So by your logic, noone should buy the M8 because all the available impedance selections are too high anyway. Btw, your assertion that 4 ohms output-z is ideal for Audezes is completely off. So is 2 ohms for IEMs especially when many have multiple drivers w/ crossovers. The 8ohm is a made up general ratio for damping factor and is not an 'ideal' as you claim but a minimum standard as a best practice. If you could move your theoretical off-topic debate to the other site while others wait for a constructive response from CEntrance, that would be great, thx.

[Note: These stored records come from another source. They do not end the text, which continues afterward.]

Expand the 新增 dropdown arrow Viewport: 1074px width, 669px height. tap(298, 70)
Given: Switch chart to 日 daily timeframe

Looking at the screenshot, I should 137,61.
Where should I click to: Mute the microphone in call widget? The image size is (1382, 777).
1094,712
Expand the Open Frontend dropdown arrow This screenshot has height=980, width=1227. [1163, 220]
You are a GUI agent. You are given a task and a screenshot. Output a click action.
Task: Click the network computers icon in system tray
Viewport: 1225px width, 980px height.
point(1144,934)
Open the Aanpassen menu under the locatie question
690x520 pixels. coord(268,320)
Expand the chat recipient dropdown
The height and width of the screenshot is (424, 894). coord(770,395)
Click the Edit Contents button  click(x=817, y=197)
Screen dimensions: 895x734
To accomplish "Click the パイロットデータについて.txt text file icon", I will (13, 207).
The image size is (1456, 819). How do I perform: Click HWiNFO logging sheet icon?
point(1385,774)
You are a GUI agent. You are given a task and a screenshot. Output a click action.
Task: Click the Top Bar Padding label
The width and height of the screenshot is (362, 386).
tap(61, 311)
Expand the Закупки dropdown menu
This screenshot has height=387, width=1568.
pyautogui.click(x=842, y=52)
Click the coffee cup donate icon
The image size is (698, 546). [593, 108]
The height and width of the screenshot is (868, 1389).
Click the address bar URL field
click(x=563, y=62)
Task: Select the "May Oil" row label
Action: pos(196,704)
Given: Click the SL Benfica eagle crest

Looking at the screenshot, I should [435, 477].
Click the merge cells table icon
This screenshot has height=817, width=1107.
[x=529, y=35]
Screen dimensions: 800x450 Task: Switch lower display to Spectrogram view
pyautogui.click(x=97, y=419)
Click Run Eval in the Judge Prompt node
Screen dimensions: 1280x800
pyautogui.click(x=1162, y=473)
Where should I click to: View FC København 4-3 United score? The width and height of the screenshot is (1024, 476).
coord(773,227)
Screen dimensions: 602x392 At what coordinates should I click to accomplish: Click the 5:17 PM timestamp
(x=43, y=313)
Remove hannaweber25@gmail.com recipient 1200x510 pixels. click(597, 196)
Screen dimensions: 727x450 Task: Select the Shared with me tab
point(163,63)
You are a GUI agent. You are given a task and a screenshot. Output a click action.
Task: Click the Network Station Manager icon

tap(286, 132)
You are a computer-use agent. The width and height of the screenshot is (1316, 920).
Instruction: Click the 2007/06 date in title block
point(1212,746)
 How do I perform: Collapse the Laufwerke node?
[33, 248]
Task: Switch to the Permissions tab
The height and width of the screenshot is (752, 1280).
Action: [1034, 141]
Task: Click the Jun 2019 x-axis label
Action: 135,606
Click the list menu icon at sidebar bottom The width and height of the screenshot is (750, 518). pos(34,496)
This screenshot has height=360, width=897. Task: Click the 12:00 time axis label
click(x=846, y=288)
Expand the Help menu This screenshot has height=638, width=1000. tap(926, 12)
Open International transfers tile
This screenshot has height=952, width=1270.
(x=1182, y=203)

Thx Michael, just thought it would be something to consider since it's in development still.


----------



## ExpatinJapan

akula1321 said:


> So by your logic, noone should buy the M8 because all the available impedance selections are too high anyway. ........ So is 2 ohms for IEMs especially when many have multiple drivers w/ crossovers. .


?????

No, I think the selection of output impedances are near perfect ( 1ohm and 2ohm are low) which is why i have already paid for a preorder of the hifi-m8.
I think the 1ohm option is great for multidriver iems too.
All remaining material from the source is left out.